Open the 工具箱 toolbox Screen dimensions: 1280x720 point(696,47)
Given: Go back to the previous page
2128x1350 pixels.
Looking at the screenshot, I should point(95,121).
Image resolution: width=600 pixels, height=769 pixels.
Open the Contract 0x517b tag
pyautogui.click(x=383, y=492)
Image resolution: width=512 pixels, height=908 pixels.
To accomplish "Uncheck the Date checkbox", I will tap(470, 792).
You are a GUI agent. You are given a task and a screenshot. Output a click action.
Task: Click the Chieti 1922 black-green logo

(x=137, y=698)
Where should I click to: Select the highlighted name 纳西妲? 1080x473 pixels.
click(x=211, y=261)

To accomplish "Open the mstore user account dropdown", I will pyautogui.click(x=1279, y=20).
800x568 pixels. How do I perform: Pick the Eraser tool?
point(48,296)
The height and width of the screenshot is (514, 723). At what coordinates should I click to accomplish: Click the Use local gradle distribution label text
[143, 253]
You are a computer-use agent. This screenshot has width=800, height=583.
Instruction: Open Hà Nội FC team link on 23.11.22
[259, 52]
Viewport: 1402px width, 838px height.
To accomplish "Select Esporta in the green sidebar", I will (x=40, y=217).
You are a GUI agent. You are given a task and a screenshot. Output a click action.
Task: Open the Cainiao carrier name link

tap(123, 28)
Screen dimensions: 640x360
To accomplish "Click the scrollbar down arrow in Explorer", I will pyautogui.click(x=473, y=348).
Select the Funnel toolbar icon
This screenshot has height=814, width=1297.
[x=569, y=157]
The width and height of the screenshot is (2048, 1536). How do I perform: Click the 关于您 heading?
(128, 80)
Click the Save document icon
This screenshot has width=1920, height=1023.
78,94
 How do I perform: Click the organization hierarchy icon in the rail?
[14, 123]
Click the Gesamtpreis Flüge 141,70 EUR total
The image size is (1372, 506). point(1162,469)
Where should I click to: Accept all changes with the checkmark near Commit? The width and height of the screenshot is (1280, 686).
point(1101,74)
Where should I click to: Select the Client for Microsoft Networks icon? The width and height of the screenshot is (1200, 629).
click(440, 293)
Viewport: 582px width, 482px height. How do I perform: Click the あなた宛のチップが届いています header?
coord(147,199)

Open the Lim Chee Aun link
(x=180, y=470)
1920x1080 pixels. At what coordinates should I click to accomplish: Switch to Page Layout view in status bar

● ● ● ● ●

STATED GOAL:
Reproduce all of the entries above, word for word and line for line.

RESULT OF THE EXERCISE:
Open the 工具箱 toolbox Screen dimensions: 1280x720 point(696,47)
Given: Go back to the previous page
2128x1350 pixels.
Looking at the screenshot, I should point(95,121).
Image resolution: width=600 pixels, height=769 pixels.
Open the Contract 0x517b tag
pyautogui.click(x=383, y=492)
Image resolution: width=512 pixels, height=908 pixels.
To accomplish "Uncheck the Date checkbox", I will tap(470, 792).
You are a GUI agent. You are given a task and a screenshot. Output a click action.
Task: Click the Chieti 1922 black-green logo

(x=137, y=698)
Where should I click to: Select the highlighted name 纳西妲? 1080x473 pixels.
click(x=211, y=261)

To accomplish "Open the mstore user account dropdown", I will pyautogui.click(x=1279, y=20).
800x568 pixels. How do I perform: Pick the Eraser tool?
point(48,296)
The height and width of the screenshot is (514, 723). At what coordinates should I click to accomplish: Click the Use local gradle distribution label text
[143, 253]
You are a computer-use agent. This screenshot has width=800, height=583.
Instruction: Open Hà Nội FC team link on 23.11.22
[259, 52]
Viewport: 1402px width, 838px height.
To accomplish "Select Esporta in the green sidebar", I will (x=40, y=217).
You are a GUI agent. You are given a task and a screenshot. Output a click action.
Task: Open the Cainiao carrier name link

tap(123, 28)
Screen dimensions: 640x360
To accomplish "Click the scrollbar down arrow in Explorer", I will pyautogui.click(x=473, y=348).
Select the Funnel toolbar icon
This screenshot has height=814, width=1297.
[x=569, y=157]
The width and height of the screenshot is (2048, 1536). How do I perform: Click the 关于您 heading?
(128, 80)
Click the Save document icon
This screenshot has width=1920, height=1023.
78,94
 How do I perform: Click the organization hierarchy icon in the rail?
[14, 123]
Click the Gesamtpreis Flüge 141,70 EUR total
The image size is (1372, 506). point(1162,469)
Where should I click to: Accept all changes with the checkmark near Commit? The width and height of the screenshot is (1280, 686).
point(1101,74)
Where should I click to: Select the Client for Microsoft Networks icon? The width and height of the screenshot is (1200, 629).
click(440, 293)
Viewport: 582px width, 482px height. How do I perform: Click the あなた宛のチップが届いています header?
coord(147,199)

Open the Lim Chee Aun link
(x=180, y=470)
1920x1080 pixels. At what coordinates should I click to accomplish: Switch to Page Layout view in status bar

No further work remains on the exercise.